My recommendations stated that the Outlook should address timing for DEFR support. Given that we do not yet know what DEFR resources will be commercially available before 2044, I believe that the Outlook should emphasize the importance of DEFR to the Climate Act’s Public Service Law 66‑P Renewable Energy Program. That program mandates renewable resources which, in my view, cannot fully achieve reliability objectives without including DEFR.
Discussion
There is an affordability crisis in New York. As of December 2024, over 1.3 million New York households were behind on their energy bills by sixty days or more, collectively owing more than $1.8 billion. In response to the New York State Public Service Commission notice soliciting comments regarding a petition for a hearing to suspend or temporarily modify the Renewable Energy Program, I demonstrated that the increase in the number of accounts in arrears from 2019 (before enactment of the CLCPA) to 2025 is statistically significantfor statewide totals and for four of the ten utilities. In that light the unacknowledged RGGI electric market costs must be reconsidered.

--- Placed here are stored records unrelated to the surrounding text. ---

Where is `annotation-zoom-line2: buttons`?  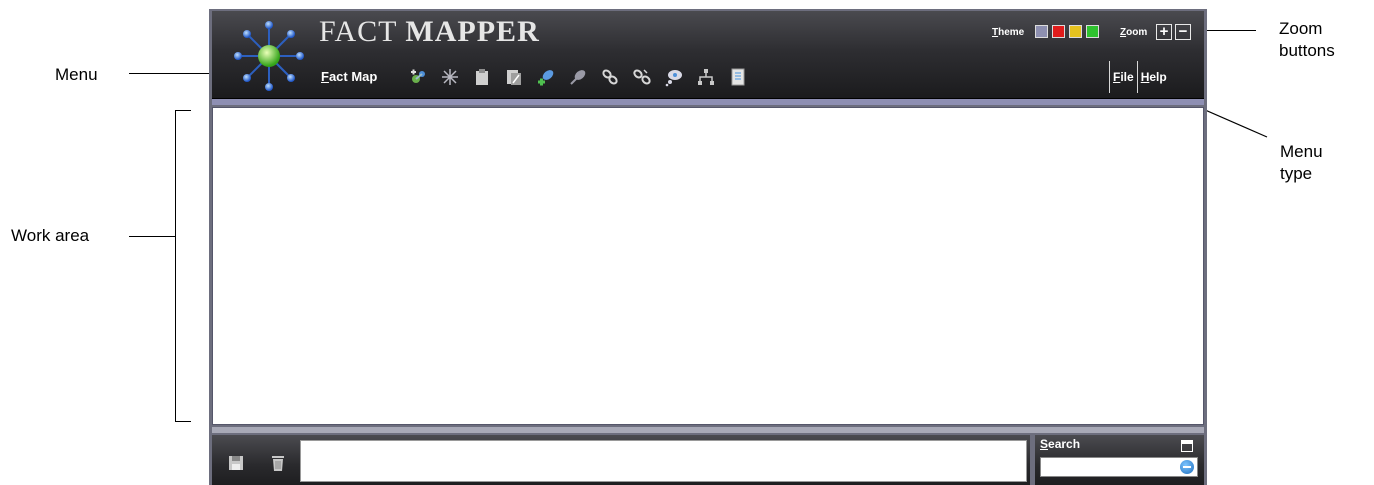 annotation-zoom-line2: buttons is located at coordinates (1307, 50).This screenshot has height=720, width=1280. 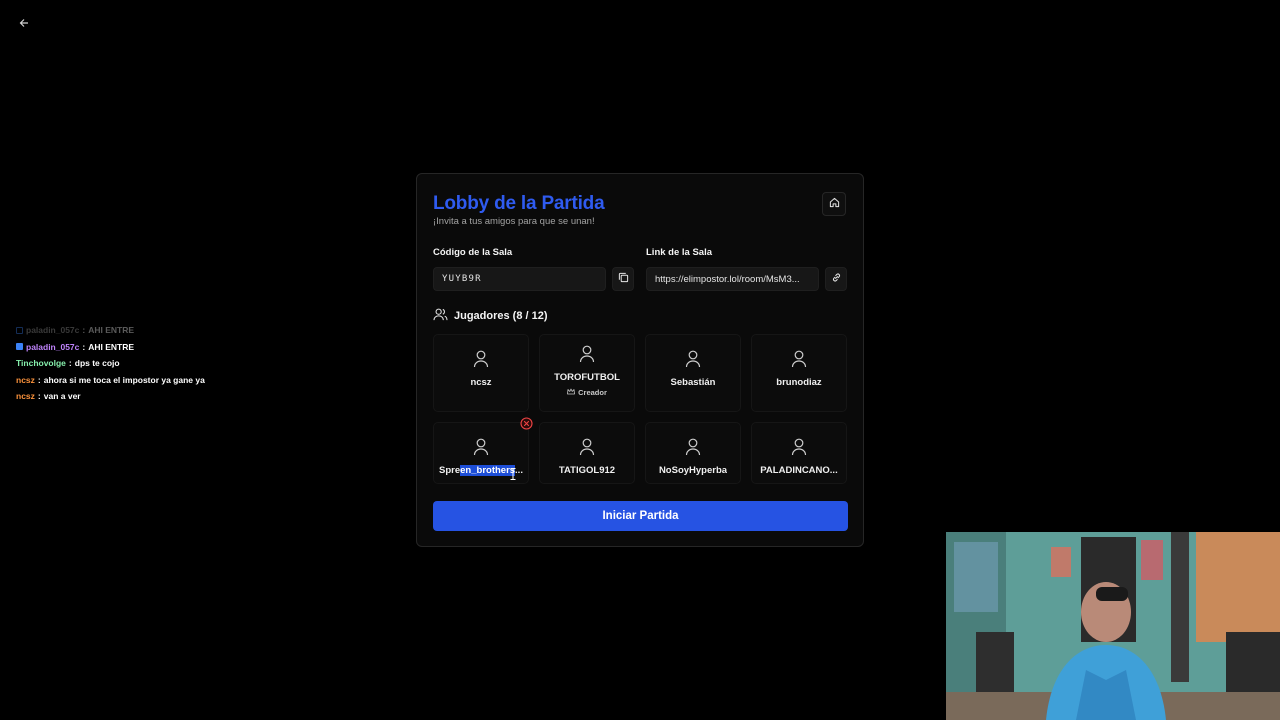 What do you see at coordinates (693, 382) in the screenshot?
I see `player-name: Sebastián` at bounding box center [693, 382].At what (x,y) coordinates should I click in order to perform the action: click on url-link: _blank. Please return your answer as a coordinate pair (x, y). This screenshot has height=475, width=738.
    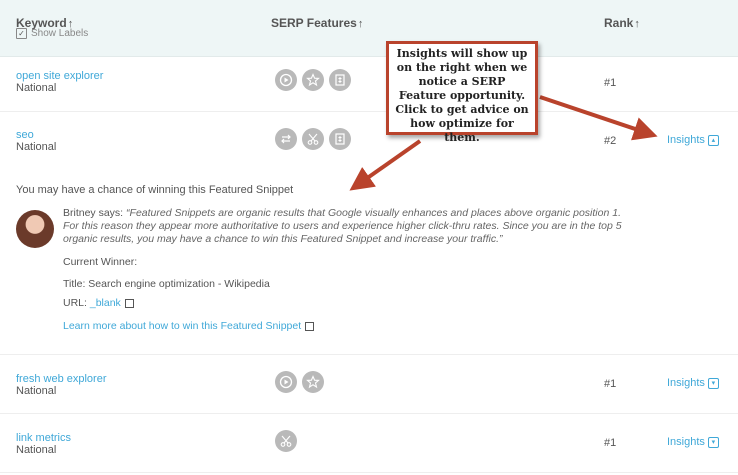
    Looking at the image, I should click on (106, 303).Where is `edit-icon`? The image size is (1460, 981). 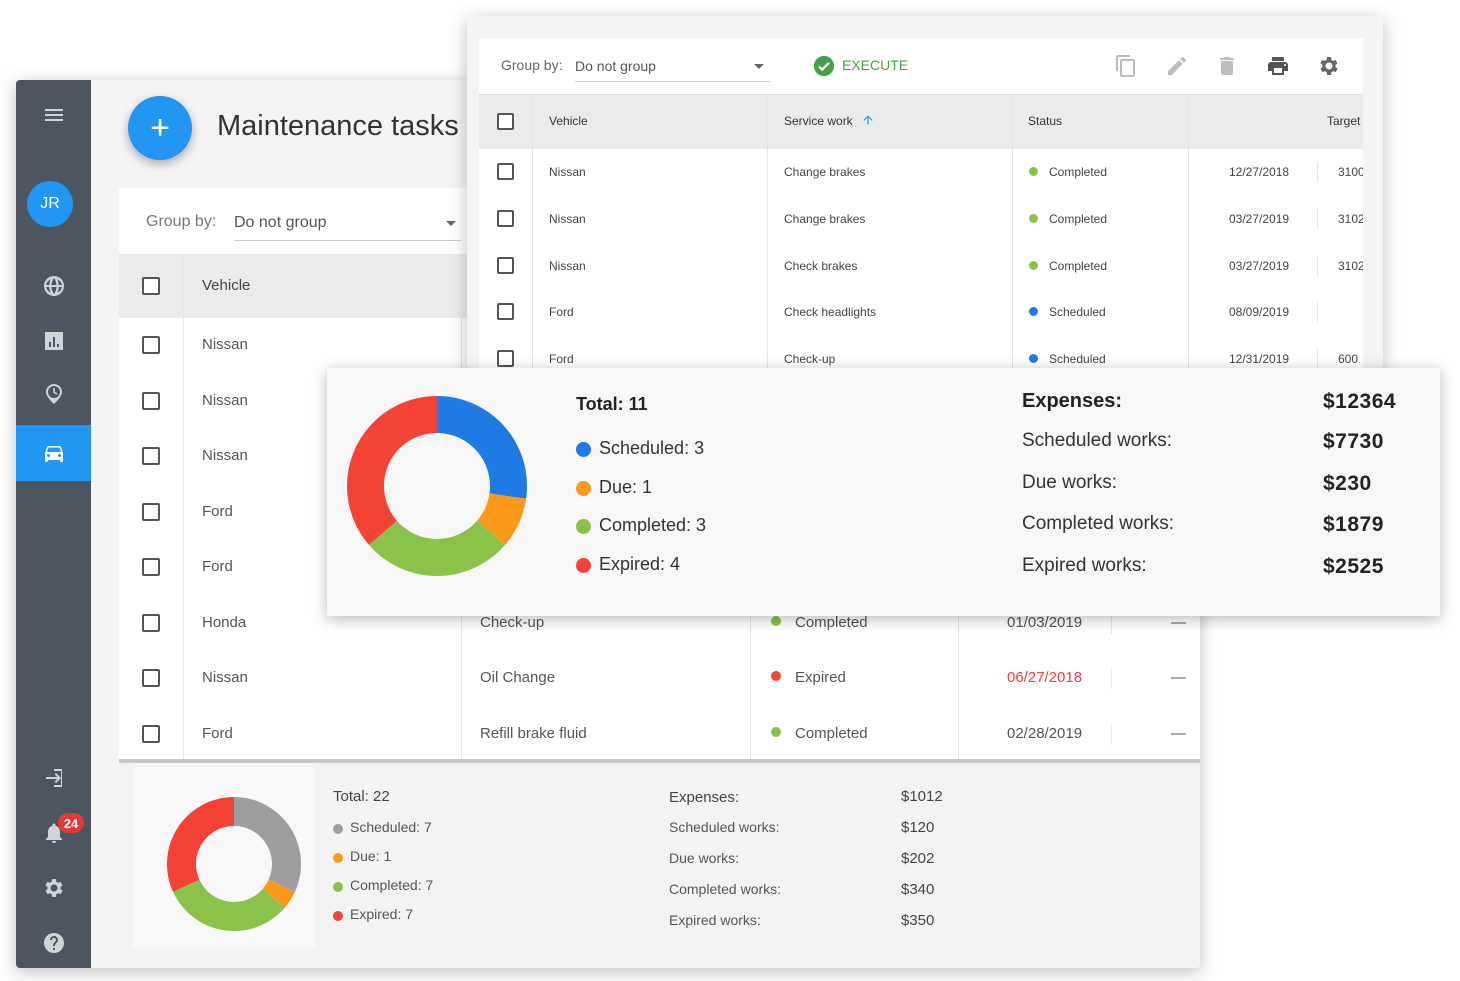 edit-icon is located at coordinates (1177, 66).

My analysis exposes fatal flaws in RGGI. A billion dollars in added consumer costs due to an arbitrary accounting decision that gives most generators windfall profits can no longer be ignored. Those costs are not part of the “dividend” benefits that only accrue when allowances are sold at auction. The fact that the market costs far exceed the auction revenues means that RGGI is simply a regressive tax.
Another unavoidable implication is now clear. The presumption that a binding cap can ensure emission reductions is false. RGGI emissions have been essentially constant since 2019 despite massive investments. There should be no expectation that the factors causing emission reductions to stall will suddenly reverse so that emissions begin to match the allowance cap reduction trajectory. The RGGI states must either modify the cap trajectory or accept that affected generating plants will stop producing power to comply with their rules.
Conclusion
I submitted comments on the NYISO Resource Outlook program because these recent events should be considered in long-range resource assessments. In my opinion, the NYISO has avoided explicit policy recommendations for too long. The potential that RGGI requirements will shut down power plants in less than seven years should spur a clear statement that the rule must be changed. The longer there are no changes, the longer higher costs should be expected due to shrinking allowance availability. The Outlook is an opportunity to hold policymakers accountable.